TO DO | Every record must be written out once more, with nothing added or omitted.

** EXERCISE MATERIAL follows **

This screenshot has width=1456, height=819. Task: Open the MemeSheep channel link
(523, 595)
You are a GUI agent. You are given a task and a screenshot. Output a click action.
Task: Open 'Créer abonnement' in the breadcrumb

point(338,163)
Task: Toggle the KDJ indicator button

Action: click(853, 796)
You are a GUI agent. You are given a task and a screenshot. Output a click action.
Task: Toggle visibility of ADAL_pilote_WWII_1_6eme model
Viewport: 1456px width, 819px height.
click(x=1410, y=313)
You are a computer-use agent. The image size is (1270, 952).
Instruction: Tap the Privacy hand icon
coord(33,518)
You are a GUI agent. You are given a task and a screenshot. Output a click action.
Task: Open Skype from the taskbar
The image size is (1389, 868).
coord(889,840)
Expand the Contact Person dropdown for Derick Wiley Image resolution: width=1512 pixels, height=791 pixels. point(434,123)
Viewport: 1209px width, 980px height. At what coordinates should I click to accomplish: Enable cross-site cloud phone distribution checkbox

** End of EXERCISE MATERIAL **

RESULT OF THE TASK |
This screenshot has width=1456, height=819. Task: Open the MemeSheep channel link
(523, 595)
You are a GUI agent. You are given a task and a screenshot. Output a click action.
Task: Open 'Créer abonnement' in the breadcrumb

point(338,163)
Task: Toggle the KDJ indicator button

Action: click(853, 796)
You are a GUI agent. You are given a task and a screenshot. Output a click action.
Task: Toggle visibility of ADAL_pilote_WWII_1_6eme model
Viewport: 1456px width, 819px height.
click(x=1410, y=313)
You are a computer-use agent. The image size is (1270, 952).
Instruction: Tap the Privacy hand icon
coord(33,518)
You are a GUI agent. You are given a task and a screenshot. Output a click action.
Task: Open Skype from the taskbar
The image size is (1389, 868).
coord(889,840)
Expand the Contact Person dropdown for Derick Wiley Image resolution: width=1512 pixels, height=791 pixels. point(434,123)
Viewport: 1209px width, 980px height. At what coordinates should I click to accomplish: Enable cross-site cloud phone distribution checkbox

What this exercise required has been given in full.